Niente più telecronache della storica coppia *Caressa - Bergomi *sulla nuova edizione di *Fifa*. 

*Fifa 15 della EA Sports *infatti avrà la telecronaca italiana affidata al commento di *Pierluigi Pardo, voce di SportMediaset e di Stefano Nava, commentatore per Sky Sport.*

Ricordiamo che il nuovo titolo calcistico* sarà disponibile dal 25 settembre *per Nintendo 3DS, PC, PlayStation 3, PlayStation 4, PlayStation Vita, Wii, Xbox 360 e Xbox One.


al secondo post un'anteprima delle telecronache


----------



## Now i'm here (28 Giugno 2014)




----------



## DMZtheRockBear (28 Giugno 2014)

finalmente


----------



## PippoInzaghi92 (28 Giugno 2014)

Non mi cambia nulla visto che gioco sempre e solo con audio ambiente


----------



## Butcher (28 Giugno 2014)

Caressa aveva stufato, ma Pardo non lo sopporto!


----------



## Giangy (28 Giugno 2014)

Era ora! Anche perché la vecchia telecronaca andava avanti da minimo 10 anni,in Fifa!


----------



## Fabriman94 (28 Giugno 2014)

Bene, almeno sentiremo dire cose nuove e non sempre i pareri sul mondiale 2006.


----------



## Splendidi Incisivi (28 Giugno 2014)

Bene così però spero si siano studiati bene le telecronache perché erano davvero imbarazzanti.
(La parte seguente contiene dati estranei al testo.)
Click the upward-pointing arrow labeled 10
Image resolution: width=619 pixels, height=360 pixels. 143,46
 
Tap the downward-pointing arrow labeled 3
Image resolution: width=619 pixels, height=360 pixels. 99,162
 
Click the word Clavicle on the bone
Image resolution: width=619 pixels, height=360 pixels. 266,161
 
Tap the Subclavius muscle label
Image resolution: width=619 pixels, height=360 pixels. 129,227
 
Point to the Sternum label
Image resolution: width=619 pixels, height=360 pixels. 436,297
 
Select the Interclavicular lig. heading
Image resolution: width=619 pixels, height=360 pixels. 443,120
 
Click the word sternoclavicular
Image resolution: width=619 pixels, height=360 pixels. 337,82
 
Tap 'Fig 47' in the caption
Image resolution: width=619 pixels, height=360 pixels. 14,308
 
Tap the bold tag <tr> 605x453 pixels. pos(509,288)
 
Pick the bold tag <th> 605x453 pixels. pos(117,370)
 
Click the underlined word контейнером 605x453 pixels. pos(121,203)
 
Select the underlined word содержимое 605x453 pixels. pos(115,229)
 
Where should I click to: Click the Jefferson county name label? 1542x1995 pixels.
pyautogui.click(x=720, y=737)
Sempre le stesse cose. Le telecronache di Fifa 98 e 99 erano anni avanti luce a queste, possibile che a dieci anni di distanza siano tanto peggiorate invece di migliorare?


----------



## vota DC (28 Giugno 2014)

20 gol subiti, poi alla prima parate "è in gran forma, scommettiamo che riuscirà a mantenere la porta inviolata?" e questo genere di cose era il principale problema, però è colpa soprattutto dei programmatori.


----------



## Now i'm here (28 Giugno 2014)

pardo tra l'altro aveva già fatto la telecronaca su un vecchio pes, in coppia con altafini, me lo ricordo perchè ce l'avevo.


----------



## Fabry_cekko (28 Giugno 2014)

Finalmente! Sono bravissimi entrambi


----------



## Louis Gara (29 Giugno 2014)

Now i'm here ha scritto:


> pardo tra l'altro aveva già fatto la telecronaca su un vecchio pes, in coppia con altafini, me lo ricordo perchè ce l'avevo.
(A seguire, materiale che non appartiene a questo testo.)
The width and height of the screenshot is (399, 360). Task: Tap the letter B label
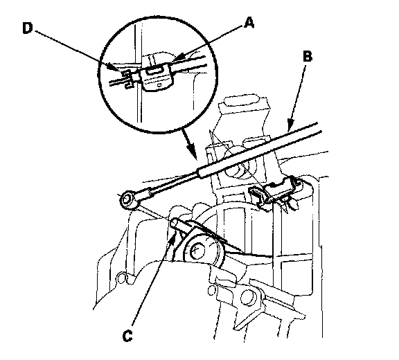click(308, 57)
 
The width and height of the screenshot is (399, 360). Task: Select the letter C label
click(127, 336)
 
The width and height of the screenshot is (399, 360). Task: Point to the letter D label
click(28, 28)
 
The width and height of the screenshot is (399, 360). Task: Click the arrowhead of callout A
click(178, 58)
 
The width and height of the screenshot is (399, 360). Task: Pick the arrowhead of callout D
click(114, 67)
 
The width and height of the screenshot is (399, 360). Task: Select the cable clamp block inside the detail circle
click(155, 75)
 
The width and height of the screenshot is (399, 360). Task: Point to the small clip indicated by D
click(127, 78)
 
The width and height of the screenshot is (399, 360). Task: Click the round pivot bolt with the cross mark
click(197, 251)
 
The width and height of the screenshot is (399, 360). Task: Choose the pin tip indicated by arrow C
click(175, 223)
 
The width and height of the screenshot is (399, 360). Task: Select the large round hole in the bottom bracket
click(247, 297)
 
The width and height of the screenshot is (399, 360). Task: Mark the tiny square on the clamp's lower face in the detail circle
click(159, 84)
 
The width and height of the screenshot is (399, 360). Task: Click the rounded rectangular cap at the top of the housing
click(242, 100)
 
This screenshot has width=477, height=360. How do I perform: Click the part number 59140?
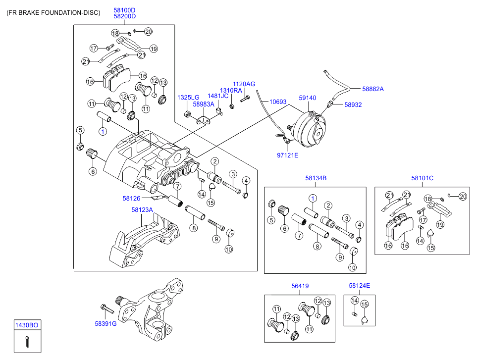click(x=307, y=98)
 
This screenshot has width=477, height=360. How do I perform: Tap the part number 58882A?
click(x=373, y=89)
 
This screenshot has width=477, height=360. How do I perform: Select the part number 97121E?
click(x=287, y=155)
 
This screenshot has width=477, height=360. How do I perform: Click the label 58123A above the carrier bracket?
click(x=142, y=210)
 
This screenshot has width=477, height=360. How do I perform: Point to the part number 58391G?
click(x=106, y=324)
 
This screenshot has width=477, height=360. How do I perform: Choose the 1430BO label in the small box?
click(x=27, y=325)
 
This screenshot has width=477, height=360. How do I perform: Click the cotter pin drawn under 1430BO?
click(x=27, y=341)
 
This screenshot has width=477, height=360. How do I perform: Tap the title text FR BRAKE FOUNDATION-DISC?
click(x=53, y=13)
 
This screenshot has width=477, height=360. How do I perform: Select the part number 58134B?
click(x=316, y=178)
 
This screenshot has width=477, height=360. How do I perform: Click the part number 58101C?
click(x=422, y=178)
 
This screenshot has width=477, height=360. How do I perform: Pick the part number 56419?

Pardo commenta PES da PES 2009, fino a PES 14. Da quello che ho capito Konami e EA si sono scambiati i telecronisti quest'anno, quindi Pardo a FIFA e Caressa a Pes... Almeno credo.


----------



## Superdinho80 (30 Giugno 2014)

avere compagnoni a fifa sarebbe spettacolare..


----------



## Jino (30 Giugno 2014)

Giusto cambiare dai


----------



## Jino (30 Giugno 2014)

Superdinho80 ha scritto:


> avere compagnoni a fifa sarebbe spettacolare..



.


----------